The Hierarchical File System was developed by Apple Computer for use on the Macintosh line of computers. It was introduced in 1986 with the launch of the Macintosh plus, as a successor to MFS, and was designed to work with floppy disks and hard drives. It has also been used to distribute software on CD-ROM. Support for HFS volumes was dropped in macOS 10.15.
HFS disks have 512-byte "logical blocks", but files are made up of "allocation blocks", which are one or more consecutive logical blocks. A volume can't have more than 65535 allocation blocks, so for volumes over 32MB the size of the allocation blocks is increased.
Files have a "physical EOF", equal to the size of the storage allocated to the file, and a "logical EOF", based on the actual contents of the file. Sparse files aren't allowed, so setting the logical EOF larger than the physical EOF requires new storage to be allocated. (Doing so is encouraged in situations where you know the file size ahead of time, because it increases the likelihood that allocated blocks will be contiguous.)
As files expand, they may briefly be given more storage than they actually need, according to the volume's "clump size". A "clump" is a group of contiguous allocation blocks that are allocated together to reduce fragmentation. The file may be trimmed when it's closed.
Files on the Macintosh can be identified by a "File System Specification" triplet: volume reference number, directory number, and file name. (The use of full pathnames is discouraged.)

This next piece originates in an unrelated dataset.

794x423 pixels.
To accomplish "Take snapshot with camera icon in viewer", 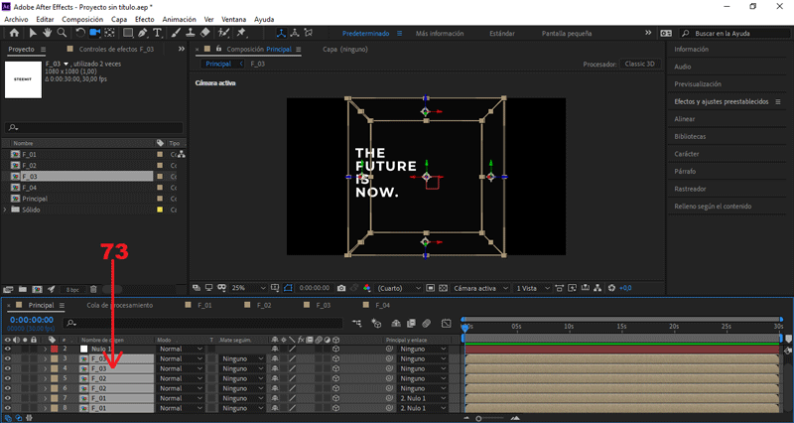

Files and directories can be uniquely identified with a 32-bit integer, based on the "catalog node ID" (CNID). File and directory IDs exist in the same name space but are referred to independently in the documentation as "directory ID" and "file ID". The first 16 CNIDs are reserved by Apple. The defined values are: 0 invalid (used as an argument in certain situations) 1 (fsRtParID) is the root directory's parent (which doesn't actually exist) 2 (fsRtDirID) is the root directory 3 file number of the extents file 4 file number of the catalog file 5 file number of the bad allocation block file
With regard to CNIDs, the documentation notes (IM:Files page 2-25): "once an ID has been assigned to a file, that number is not reused even after the file has been deleted". It's not clear how that's maintained, although the time required to create 4 billion files might simply be assumed to exceed the useful lifespan of hard drives built in the late 1980s. The IDs appear to be issued serially, so if a filesystem rolled the counter over it would be necessary to pause and renumber all directories and files on the drive.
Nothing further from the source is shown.